*HOW TO COMPLETE THIS TASK:* Using the data below, return every line that holds the word "agent".

### RECORDS FOR PROCESSING ###

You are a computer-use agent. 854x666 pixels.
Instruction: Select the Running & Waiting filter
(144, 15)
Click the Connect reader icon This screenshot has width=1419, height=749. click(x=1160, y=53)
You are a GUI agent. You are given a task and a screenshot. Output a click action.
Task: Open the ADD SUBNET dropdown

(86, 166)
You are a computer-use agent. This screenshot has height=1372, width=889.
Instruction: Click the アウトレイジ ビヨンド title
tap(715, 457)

###
### RECORDS FOR PROCESSING ###

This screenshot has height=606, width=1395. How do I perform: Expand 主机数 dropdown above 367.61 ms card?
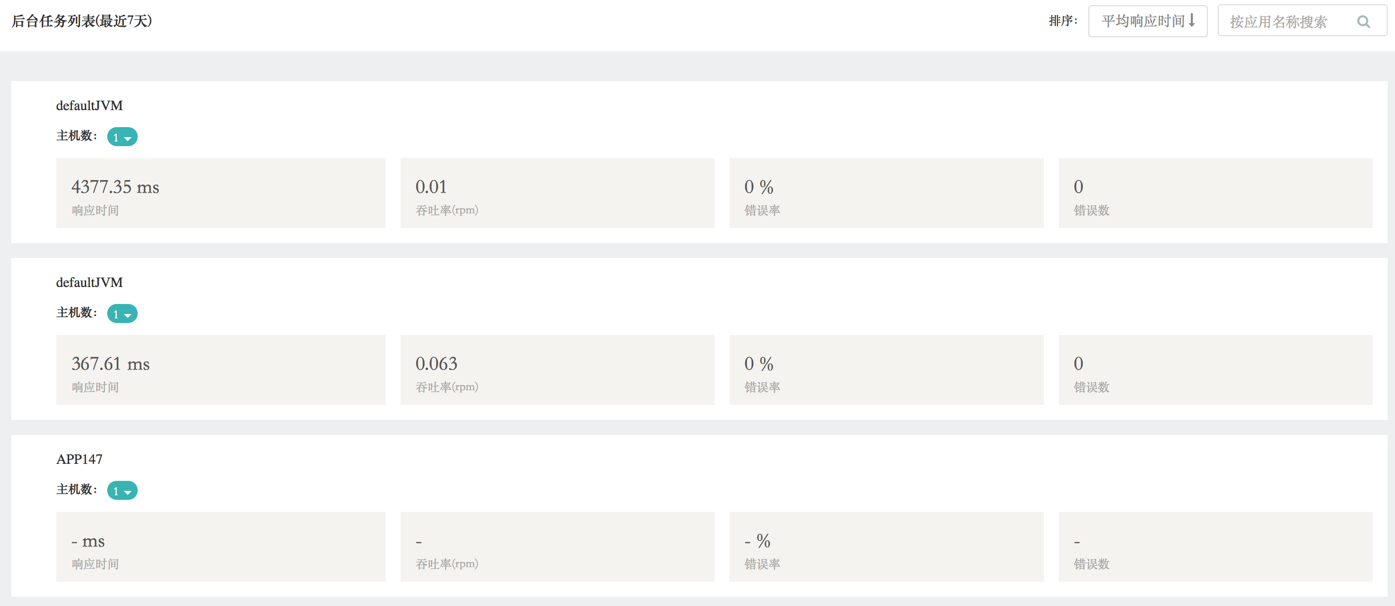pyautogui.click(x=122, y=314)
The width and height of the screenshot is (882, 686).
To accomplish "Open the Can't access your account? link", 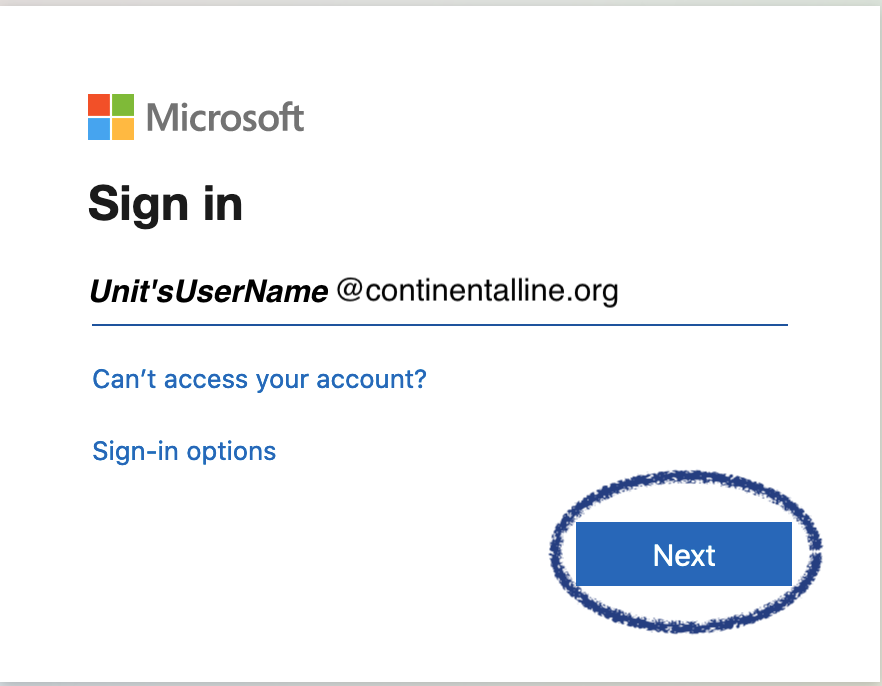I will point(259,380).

###

*THE ANSWER:*
You are a computer-use agent. 854x666 pixels.
You are a GUI agent. You are given a task and a screenshot. Output a click action.
You are a computer-use agent. This screenshot has height=1372, width=889.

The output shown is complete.